Rhinoplasty surgery, in the purest sense of the term, implies changes to the external or visible parts of the nose. Since the appearance of the nose does not necessarily affect how it functions, your insurance will not cover any of the rhinoplasty procedure if the goal is to achieve an improved looking nose. For instance, your insurance will deny coverage if your primary reason for surgery is improving a nose that is unattractive, too large or crooked.
But there are circumstances where insurance will provide coverage of a nasal procedure. Notice that I did not use the term rhinoplasty. As soon as you use that term, you are talking about changes to the outside of the nose which we know is not covered…unless the source of the problem is from a birth defect, traumatic injury, or from tumor removal. To define those further, birth defect usually means cleft lip and palate or some other craniofacial deformity where the nose has not developed normally. Traumatic injury means a documented history of nasal fracture, that is relatively recent (not 20 years ago or when you were a child) and there are medical records to substantiate that it actually happened. Tumor excision almost always means some type of skin cancer where a portion of the skin on the nose has been removed All of these external nose needs will constitute a reconstructive rhinoplasty procedure and there is not usually battle to get it approved. (most of the time)
Your insurance will not only cover for these reconstructive issues but they will also cover for breathing difficulties of the nose. A deviated septum is the classic case but there are other internal structures of the nose that can be obstructive, most notably the turbinate bones. Difficulty breathing can also cause headaches and contribute to sleep apnea. All of these are medical issues because they dysfunctional. Many times, the physician’s examination alone is sufficient to provide adequate documentation but other tests may eventually be required including nasometry, CT scans, or sleep studies. One key area that your medical insurance looks for is…what non-surgical treatments have been tried ( and failed) to prove that surgery is necessay. (and the last resort) This usually means a trial course of steroids or other nasal swelling treatment strategies.
Documentation is key for your insurance company to consider that such symptoms exist. Regardless of whether the medical necessity reason is a structural problem due to a birth defect or trauma or a long-standing breathing problem, a pre-determination letter must first be sent from your plastic surgeon. One must then wait until you receive a written response from the insurance company before ever proceeding to surgery. If you do not see it in writing, do not assume that it is going to be covered.

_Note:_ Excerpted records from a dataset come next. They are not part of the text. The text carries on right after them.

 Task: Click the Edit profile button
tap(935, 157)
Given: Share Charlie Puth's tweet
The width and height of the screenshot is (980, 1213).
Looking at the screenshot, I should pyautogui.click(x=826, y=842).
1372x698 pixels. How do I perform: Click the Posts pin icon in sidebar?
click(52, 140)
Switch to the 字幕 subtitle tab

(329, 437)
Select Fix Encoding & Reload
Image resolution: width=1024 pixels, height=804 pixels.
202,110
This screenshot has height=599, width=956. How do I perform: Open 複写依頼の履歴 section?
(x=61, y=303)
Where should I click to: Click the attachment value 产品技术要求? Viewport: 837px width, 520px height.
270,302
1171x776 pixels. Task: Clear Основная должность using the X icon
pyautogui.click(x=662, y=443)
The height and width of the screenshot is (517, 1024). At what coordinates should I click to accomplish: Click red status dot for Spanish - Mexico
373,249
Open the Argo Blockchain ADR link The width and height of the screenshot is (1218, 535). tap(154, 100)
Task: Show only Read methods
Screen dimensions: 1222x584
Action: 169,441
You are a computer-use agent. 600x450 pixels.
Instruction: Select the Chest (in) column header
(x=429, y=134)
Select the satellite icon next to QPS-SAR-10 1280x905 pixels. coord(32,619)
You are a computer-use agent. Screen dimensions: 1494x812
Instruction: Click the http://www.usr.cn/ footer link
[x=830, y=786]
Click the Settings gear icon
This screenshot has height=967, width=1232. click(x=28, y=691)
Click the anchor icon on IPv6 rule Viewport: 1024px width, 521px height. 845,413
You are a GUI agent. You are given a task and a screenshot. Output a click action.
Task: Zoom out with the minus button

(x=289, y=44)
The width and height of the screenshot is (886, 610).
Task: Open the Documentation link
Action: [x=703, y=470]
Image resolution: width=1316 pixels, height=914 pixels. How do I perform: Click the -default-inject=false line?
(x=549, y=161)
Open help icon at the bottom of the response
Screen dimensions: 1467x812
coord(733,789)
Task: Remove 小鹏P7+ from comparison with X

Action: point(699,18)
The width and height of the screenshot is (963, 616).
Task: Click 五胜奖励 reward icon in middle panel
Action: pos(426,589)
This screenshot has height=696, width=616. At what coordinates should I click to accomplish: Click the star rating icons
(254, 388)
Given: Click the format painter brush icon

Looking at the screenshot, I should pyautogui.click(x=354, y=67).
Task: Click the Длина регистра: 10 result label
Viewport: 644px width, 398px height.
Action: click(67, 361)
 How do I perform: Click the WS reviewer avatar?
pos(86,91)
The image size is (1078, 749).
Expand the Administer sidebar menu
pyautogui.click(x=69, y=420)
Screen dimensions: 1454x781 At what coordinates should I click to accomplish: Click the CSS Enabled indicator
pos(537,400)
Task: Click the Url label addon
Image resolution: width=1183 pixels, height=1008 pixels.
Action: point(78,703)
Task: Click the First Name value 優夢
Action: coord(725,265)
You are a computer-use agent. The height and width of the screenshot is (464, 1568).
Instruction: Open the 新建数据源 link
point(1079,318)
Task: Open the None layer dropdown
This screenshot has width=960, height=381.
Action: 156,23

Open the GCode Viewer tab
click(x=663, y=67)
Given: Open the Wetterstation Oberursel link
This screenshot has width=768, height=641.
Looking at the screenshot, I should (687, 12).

Do not let the urgency of your or your surgeon’s schedule override written confirmation of medical coverage. This is a common mistake. It is much better to know the financial facts up front (and then pay if you have to) than try and sort it out later when you are receiving bills and late notices from a variety of providers because it has been denied due to a lack of the required pre-determination. Remember, once you have it done without a pre-determination, the insurance company is not really under any obligation to pay after the fact. (even if it would have been initially qualified) Paying medical charges that are accrued at the rate of insurance billings are a lot higher than those charged for on a cosmetic fee basis. Let the insurance and pre-determination process run its course…or otherwise you may find yourself really paying through the nose.